Set down, character for character, everything in the records below from the line holding "Where should I click to: Go to pagination" down to the line holding "Given: Open settings", and no other line.

>>>

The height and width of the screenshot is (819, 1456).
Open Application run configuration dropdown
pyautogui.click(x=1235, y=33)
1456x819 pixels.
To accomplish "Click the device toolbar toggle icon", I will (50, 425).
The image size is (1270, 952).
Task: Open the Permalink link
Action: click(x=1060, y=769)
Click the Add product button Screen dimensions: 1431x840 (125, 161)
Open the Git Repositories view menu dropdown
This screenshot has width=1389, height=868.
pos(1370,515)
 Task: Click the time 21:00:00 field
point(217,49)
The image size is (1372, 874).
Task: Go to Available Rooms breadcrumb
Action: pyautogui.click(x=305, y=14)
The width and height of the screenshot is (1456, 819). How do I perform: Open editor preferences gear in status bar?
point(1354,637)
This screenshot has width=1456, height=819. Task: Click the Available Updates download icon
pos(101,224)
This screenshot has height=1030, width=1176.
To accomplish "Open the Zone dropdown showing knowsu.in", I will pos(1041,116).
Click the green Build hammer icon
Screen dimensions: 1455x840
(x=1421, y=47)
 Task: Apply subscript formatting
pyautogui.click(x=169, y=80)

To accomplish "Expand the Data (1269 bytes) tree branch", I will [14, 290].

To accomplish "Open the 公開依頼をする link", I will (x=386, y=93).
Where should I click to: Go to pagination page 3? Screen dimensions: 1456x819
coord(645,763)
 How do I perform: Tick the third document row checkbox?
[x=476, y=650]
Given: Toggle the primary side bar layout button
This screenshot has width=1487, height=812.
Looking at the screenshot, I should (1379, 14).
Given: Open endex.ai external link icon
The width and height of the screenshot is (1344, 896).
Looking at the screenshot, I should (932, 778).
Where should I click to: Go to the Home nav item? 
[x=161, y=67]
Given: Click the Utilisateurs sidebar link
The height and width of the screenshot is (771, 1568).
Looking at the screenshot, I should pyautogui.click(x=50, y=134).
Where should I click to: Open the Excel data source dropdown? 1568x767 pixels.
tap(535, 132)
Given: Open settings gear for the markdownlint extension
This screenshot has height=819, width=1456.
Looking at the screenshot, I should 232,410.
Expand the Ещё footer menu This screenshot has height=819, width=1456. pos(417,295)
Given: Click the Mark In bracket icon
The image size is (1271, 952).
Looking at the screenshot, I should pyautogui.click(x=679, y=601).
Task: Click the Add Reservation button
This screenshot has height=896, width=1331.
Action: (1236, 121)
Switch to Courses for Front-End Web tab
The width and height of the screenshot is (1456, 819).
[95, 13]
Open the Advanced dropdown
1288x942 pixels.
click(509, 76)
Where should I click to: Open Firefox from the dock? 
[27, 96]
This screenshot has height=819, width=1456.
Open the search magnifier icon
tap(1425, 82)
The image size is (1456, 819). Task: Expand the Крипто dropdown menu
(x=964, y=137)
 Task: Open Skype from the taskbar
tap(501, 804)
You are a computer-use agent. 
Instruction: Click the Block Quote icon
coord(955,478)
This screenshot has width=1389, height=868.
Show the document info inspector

<<<

● FINISHED EXERCISE
Where should I click to: Go to pagination page 3? Screen dimensions: 1456x819
coord(645,763)
 How do I perform: Tick the third document row checkbox?
[x=476, y=650]
Given: Toggle the primary side bar layout button
This screenshot has width=1487, height=812.
Looking at the screenshot, I should (1379, 14).
Given: Open endex.ai external link icon
The width and height of the screenshot is (1344, 896).
Looking at the screenshot, I should (932, 778).
Where should I click to: Go to the Home nav item? 
[x=161, y=67]
Given: Click the Utilisateurs sidebar link
The height and width of the screenshot is (771, 1568).
Looking at the screenshot, I should pyautogui.click(x=50, y=134).
Where should I click to: Open the Excel data source dropdown? 1568x767 pixels.
tap(535, 132)
Given: Open settings gear for the markdownlint extension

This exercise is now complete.